> [WHAT YOU NEED TO DO]:
In the abstract on IL-10 in children with schistosomiasis and HCV, what percentage of schistosomal infected children tested positive for anti-HCV antibodies?

Marrey E, 1Maklad SS, El-Zyaat TA, El-Naggar BM.

Pediatrics and 1Microbiology Departments Faculty of Medicine for Girls AL-Azhar University.

 

A portion of schistosomal patients with concomitant HCV infection progress to decompansated liver disease. Variability in outcome, morbidity and the immunoregulation of the doubly infected patients has not been satisfactory explained especially in children. This study was carried out to investigate a possible role of IL-10 in morbidity and disease progression in 26 chronically S. mansoni infected children and adolescents versus 12 patients with concomitant schistosomiasis and HCV infections. Sera obtained from patients with chronic S. mansoni infection were screened for the presence of anti-HCV antibodies using ELISA followed by polymerase chain reaction (PCR) to detect RNA and to identify patients with viremia. The expression of mRNA of IL-10 by peripheral blood mononuclear cells were tested using In Situ Hybridization technique. The results revealed that: 14.3% of schistosomal infected children were positive for anti-HCV antibodies and all had viremia. 66.7% of HCV positive schistosomal patients had organomegaly compared to 38.5% of HCV negative schistosomal patients. Clinically, abdominal distension and pallor were the most frequent signs in HCV positive children. All of HCV positive schistosomal patients had higher levels of expression of IL-10 mRNA compared with 38.5% of HCV negative patients (P<0.001), while none of controls were positive for IL-10. Significantly higher mean % of IL-10 expressing cells was detected in HCV positive (49.5+7.6) compared with HCV negative (20.8+4.3) and controls (11+0.9) (P<0.0001). Additionally, significantly higher expression was detected in HCV positive patients with organomegaly (P<0.01) than HCV negative with organomegaly. A highly significant positive correlation was detected between IL-10 expression and egg count / gm of stools in HCV positive schistosomal patients (P<0.001). In conclusion, HCV has an impact on the liver of schistosomal infected children and adolescents, and it is considered as a major factor contributing to the severity of liver disease. Elevated IL-10 expression in HCV positive schistosomal patients may have a role in the development of morbidity. Measuring of its level may be beneficial to identify those who will pass to a progressive disease.

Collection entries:
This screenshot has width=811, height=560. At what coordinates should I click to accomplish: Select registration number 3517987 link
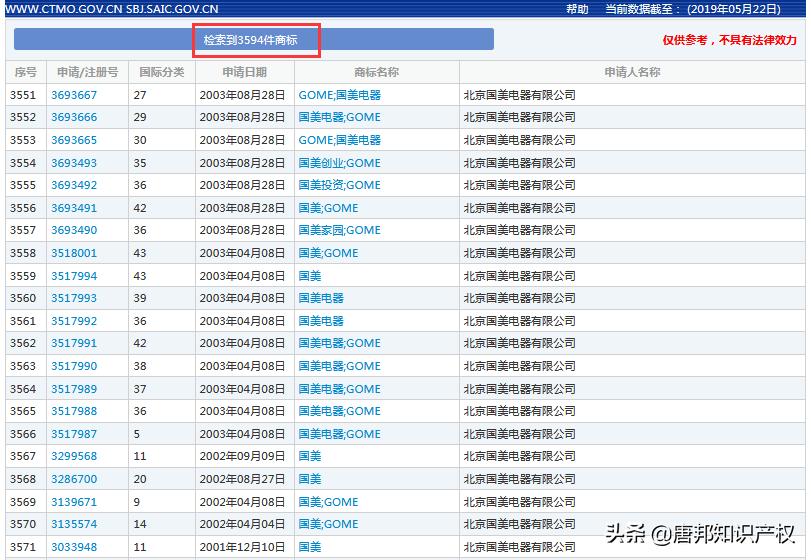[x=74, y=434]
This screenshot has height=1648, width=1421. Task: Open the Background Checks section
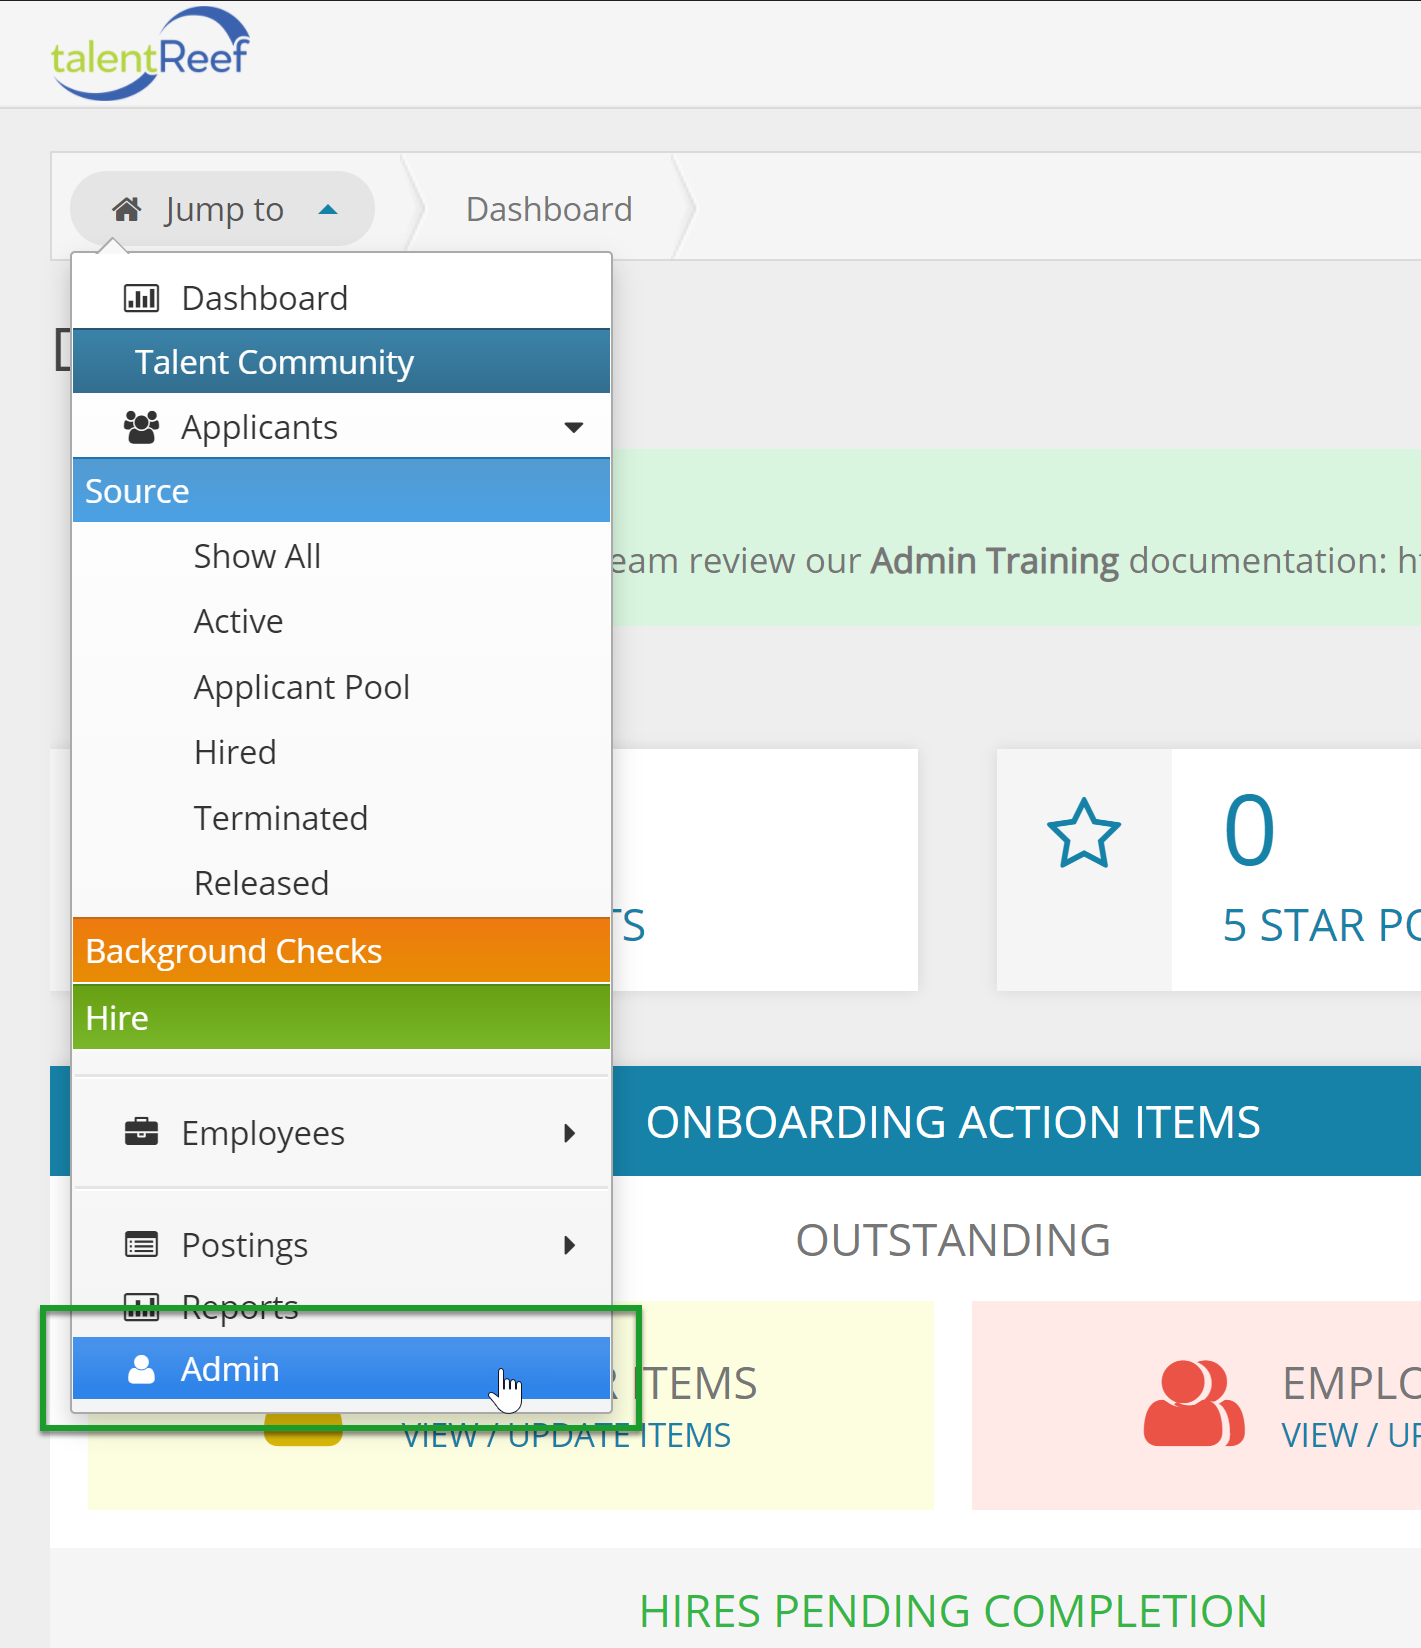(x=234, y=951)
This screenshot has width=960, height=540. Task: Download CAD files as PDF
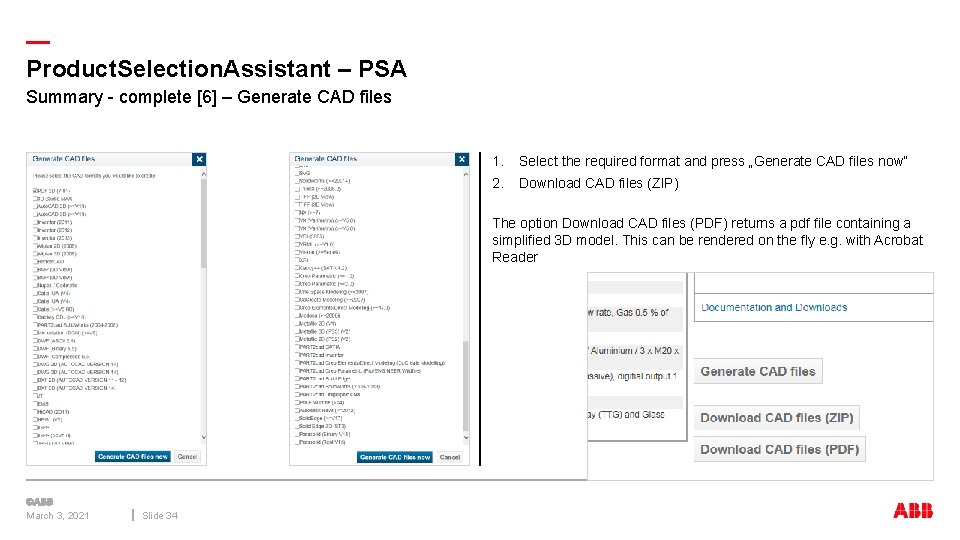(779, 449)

> [RESULT OF THE EXERCISE]:
14.3%